### Kutipan

2.      Memberikan pendidikan iman bagi generasi muda. Korupsi, pelanggaran HAM, konflik-konflik dan tindak kejahatan lainnya sebagian besar bisa terjadi karena minimnya pendidikan yang baik yang tersedia bagi generasi muda penerus bangsa. Oleh sebab itu, sangat baik apabila melalui pendidikan iman di rumah (oleh orang tua) dan pendidikan iman di gereja (Sekolah Minggu) mulai memberikan bekal-bekal iman yang baik sebagai modal pembentukan karakter yang baik bagi generasi muda. Dalam hal ini bukan diajarkan sebagai kaum yang militan /fanatik, namun lebih kepada memberikan pemahaman/ajaran-ajaran Kasih seperti yang Yesus telah ajarkan. Dengan demikian, generasi muda memiliki bekal yang baik sedari muda.

3.      Mengembalikan kesadaran penuh akan keberadaan kita Tanah Air Indonesia. Banyak orang yang lari ke luar negeri untuk mencari kehidupan yang lebih baik. Akan tetapi Tuhan menghendaki supaya kita menjadi orang-orang yang peduli, dan sadar akan apa kehendak Tuhan meletakkan kita di negara Indonesia. Ia mau supaya kita pun turut membangun negara ini, bahkan dengan tindakan atau pekerjaan yang kecil sekalipun. Kesadaran kita akan hidup kita di tanah air diharapkan dapat membuat rasa memiliki akan bangsa ini semakin besar, dan kita pun jadi bisa turut membangun bangsa ini.

######
### Entri yang Disediakan

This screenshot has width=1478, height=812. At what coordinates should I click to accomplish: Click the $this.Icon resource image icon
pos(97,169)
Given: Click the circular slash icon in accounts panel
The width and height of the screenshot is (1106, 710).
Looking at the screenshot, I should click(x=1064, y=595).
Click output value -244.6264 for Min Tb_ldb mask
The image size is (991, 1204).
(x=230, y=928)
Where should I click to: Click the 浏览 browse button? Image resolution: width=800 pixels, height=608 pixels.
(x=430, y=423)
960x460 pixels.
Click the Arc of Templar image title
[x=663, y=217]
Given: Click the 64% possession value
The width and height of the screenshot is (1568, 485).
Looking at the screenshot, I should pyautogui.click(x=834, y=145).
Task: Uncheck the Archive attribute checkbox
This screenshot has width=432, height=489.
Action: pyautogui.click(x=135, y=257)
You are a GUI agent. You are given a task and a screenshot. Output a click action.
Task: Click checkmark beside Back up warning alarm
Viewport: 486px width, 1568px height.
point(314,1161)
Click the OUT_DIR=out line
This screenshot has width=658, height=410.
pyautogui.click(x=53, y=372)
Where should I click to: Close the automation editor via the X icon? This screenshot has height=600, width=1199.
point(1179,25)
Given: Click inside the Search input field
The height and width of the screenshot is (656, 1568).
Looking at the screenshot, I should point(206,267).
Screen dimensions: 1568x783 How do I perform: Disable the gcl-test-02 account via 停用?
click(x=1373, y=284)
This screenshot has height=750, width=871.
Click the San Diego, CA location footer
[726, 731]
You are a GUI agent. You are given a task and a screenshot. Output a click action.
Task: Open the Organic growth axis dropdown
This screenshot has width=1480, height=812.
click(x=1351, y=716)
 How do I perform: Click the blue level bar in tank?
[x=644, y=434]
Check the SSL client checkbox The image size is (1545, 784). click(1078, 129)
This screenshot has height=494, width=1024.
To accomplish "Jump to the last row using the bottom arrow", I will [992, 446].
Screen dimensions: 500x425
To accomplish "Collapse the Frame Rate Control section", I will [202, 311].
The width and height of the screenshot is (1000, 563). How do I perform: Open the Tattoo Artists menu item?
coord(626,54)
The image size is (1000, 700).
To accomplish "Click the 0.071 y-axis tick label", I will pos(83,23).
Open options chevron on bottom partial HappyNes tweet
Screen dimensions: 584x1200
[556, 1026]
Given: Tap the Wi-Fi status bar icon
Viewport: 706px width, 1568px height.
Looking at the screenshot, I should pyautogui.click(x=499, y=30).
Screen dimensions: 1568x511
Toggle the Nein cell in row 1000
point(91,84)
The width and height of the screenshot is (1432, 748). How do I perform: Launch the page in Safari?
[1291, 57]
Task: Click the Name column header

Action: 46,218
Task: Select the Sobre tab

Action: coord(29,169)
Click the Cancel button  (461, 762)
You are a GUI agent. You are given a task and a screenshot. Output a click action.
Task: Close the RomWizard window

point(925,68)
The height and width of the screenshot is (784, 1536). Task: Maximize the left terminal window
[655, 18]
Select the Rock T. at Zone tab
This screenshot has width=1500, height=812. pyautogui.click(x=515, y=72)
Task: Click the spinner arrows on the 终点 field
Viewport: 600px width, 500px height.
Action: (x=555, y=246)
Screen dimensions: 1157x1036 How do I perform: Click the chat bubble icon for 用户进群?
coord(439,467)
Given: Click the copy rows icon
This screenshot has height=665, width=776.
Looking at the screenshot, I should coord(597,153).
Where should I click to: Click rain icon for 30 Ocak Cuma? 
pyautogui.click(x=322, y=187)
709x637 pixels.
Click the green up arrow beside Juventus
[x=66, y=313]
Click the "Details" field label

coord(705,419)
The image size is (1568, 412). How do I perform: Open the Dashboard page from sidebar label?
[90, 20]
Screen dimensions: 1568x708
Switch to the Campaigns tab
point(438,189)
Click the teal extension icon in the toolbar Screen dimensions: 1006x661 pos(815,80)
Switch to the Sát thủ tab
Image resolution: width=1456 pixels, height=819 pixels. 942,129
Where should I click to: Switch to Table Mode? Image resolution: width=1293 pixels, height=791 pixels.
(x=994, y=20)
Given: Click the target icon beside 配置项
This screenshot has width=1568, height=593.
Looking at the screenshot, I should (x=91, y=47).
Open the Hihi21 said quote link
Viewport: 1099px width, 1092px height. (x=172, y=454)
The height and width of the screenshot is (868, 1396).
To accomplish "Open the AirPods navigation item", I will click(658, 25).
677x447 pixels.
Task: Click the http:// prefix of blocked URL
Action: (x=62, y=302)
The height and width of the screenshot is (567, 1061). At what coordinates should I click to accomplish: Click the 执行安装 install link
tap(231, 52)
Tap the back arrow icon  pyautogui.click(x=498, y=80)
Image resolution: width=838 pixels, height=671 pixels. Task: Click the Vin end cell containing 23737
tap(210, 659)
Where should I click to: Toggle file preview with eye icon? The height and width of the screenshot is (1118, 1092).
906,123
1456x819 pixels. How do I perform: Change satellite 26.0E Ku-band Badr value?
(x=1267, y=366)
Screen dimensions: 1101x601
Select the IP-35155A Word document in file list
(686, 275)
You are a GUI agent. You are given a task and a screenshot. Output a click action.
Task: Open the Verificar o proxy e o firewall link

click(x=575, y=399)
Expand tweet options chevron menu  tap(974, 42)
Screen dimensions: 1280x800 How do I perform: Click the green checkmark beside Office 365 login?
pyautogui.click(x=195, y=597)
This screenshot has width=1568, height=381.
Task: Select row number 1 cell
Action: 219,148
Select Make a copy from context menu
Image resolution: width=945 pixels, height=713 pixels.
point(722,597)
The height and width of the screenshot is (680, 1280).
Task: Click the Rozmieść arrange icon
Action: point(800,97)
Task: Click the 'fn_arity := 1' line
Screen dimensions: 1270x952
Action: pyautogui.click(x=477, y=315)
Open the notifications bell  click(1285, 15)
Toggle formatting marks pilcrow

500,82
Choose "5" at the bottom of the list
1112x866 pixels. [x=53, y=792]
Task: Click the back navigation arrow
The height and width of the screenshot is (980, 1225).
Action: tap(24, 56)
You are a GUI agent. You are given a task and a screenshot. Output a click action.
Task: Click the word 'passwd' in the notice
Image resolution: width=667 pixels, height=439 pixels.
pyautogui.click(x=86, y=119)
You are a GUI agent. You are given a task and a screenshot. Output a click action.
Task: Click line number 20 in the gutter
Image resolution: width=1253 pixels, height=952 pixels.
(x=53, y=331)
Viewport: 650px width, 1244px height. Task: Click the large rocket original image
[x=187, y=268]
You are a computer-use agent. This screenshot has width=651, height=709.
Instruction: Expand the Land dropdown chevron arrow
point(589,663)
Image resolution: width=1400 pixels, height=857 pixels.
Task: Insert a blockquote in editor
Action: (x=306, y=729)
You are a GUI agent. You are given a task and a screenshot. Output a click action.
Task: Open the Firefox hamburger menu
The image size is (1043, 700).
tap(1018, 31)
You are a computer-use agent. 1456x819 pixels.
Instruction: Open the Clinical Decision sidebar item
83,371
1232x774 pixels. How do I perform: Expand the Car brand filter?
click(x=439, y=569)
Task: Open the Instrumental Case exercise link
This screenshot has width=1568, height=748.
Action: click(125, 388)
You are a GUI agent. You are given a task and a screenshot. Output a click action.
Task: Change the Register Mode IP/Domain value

######

:: Petunjuk Tugas ::
**a)** Tentukan apakah setiap pernyataan berikut sesuai dengan kutipan tentang pendidikan iman dan tanah air. Jawab ya atau tidak untuk masing-masing, lalu kutip kata-kata dari kutipan itu yang menjadi penentunya. (i) Pendidikan iman di gereja diberikan melalui Sekolah Minggu. (ii) Generasi muda sebaiknya diajar menjadi kaum yang militan. (iii) Tuhan menghendaki kita membangun negara hanya melalui pekerjaan yang besar.
**b)** Teruskan kutipan tentang pendidikan iman dan tanah air mulai dari kalimat terakhirnya.
Entri di atas tidak diperlukan untuk mengerjakan tugas apa pun.

:: Kunci Jawaban ::
**a)**
(i) Ya: "pendidikan iman di gereja (Sekolah Minggu)".
(ii) Tidak: "Dalam hal ini bukan diajarkan sebagai kaum yang militan /fanatik".
(iii) Tidak: "bahkan dengan tindakan atau pekerjaan yang kecil sekalipun".

**b)**
Kemerdekaan bangsa kita sesungguhnya bukan hanya di tangan para pahlawan pendahulu kita, bukan hanya di tangan pejabat pemerintahan, tetapi juga ada di tangan kita, tangan-tangan setiap generasi yang hadir di tengah-tengah bangsa ini. Dan sebagai umat kristiani pun kita punya peran kita juga untuk turut membangun bangsa ini seperti dasar Kasih yang telah Yesus ajarkan. Sehingga cita-cita kemerdekaan sejati yang dicitakan oleh para pendahulu kita dan oleh kita semua juga, dapat diciptakan bersama-sama, bersatu hati, dengan iman dan pertolongan Tuhan.
Dirgahayu Republik Indonesia ke-71! Tuhan memberkati kita sekalian.



Solo, 12 Agustus 2016.
a.n. Majelis Jemaat GKI Sangkrah, Solo
Emmanuela Febrima Yuliana Mouwlaka
Pdt. Mungki A. Sasmita
(yang tak sempat dipublikasikan)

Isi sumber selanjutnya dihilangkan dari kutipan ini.